This weekend I bought the “antique” pachinko machine above. (To learn about pachinko see this clip from a Wim Wenders documentary Tokyo-Ga.) It looks similar to the Monkeys and Elephants Nishijin type B machine from 1976 from this collection on Flickr. My Japanese collaborator Dr. Keiji Amano tells me it was placed in the Gomangoku pachinko parlor in Shizuoka in 1977 based on the license stickers in the lower left of the playing field.
There are a number of great resources on the web for people who like to collect and restore older machines. Here are some that friends have pointed me to:
- Vintage Pachinko is a nice clean site that has lots of information including videos and useful services.
- Dan’s Pachinko Data Page has useful information and videos. The machine on his home page is close to the one I bought.
- Pachinko Planet has historical information, services and again videos. James King has even written a book (available in e-formats) on Pachinko Machine Restoration.
- EBay has a number of vintage machines and parts listed.

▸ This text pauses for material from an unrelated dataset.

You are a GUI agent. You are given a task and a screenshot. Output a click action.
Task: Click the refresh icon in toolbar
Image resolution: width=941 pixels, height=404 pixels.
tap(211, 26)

- Dr. Amano has put up some scans of a Japanese book on very old machines. See Scrapbook photos.
- PachiTalk.com has a forum for Pachinko and Pachislo and a section with playing manuals (that I haven’t looked at)
A question that people have asked me is how a 1970s pachinko machine ended up in an Edmonton antique mall (which is actually more like a flea market)? James King has a good post, Pachinkos in America: Where Are They? on research he has done using analytics (on Pachinko Planet) which suggests it may be been brought over by a serviceman or by a company that imported used ones to the US. Here is part of what he says,
Japanese pachinko parlors for decades only allowed machines to remain in service for about a year before they had to be removed and disposed. This led to huge numbers of used machines available in Japan, and most were simply destroyed. However, it was not unusual for American servicemen to send or bring them back to the states as souvenirs. The numbers that trickled in spread out from our major military installations, but in the 1950’s and 1960’s these numbers were small, somewhere in the thousands. Few of these pachinkos have survived today.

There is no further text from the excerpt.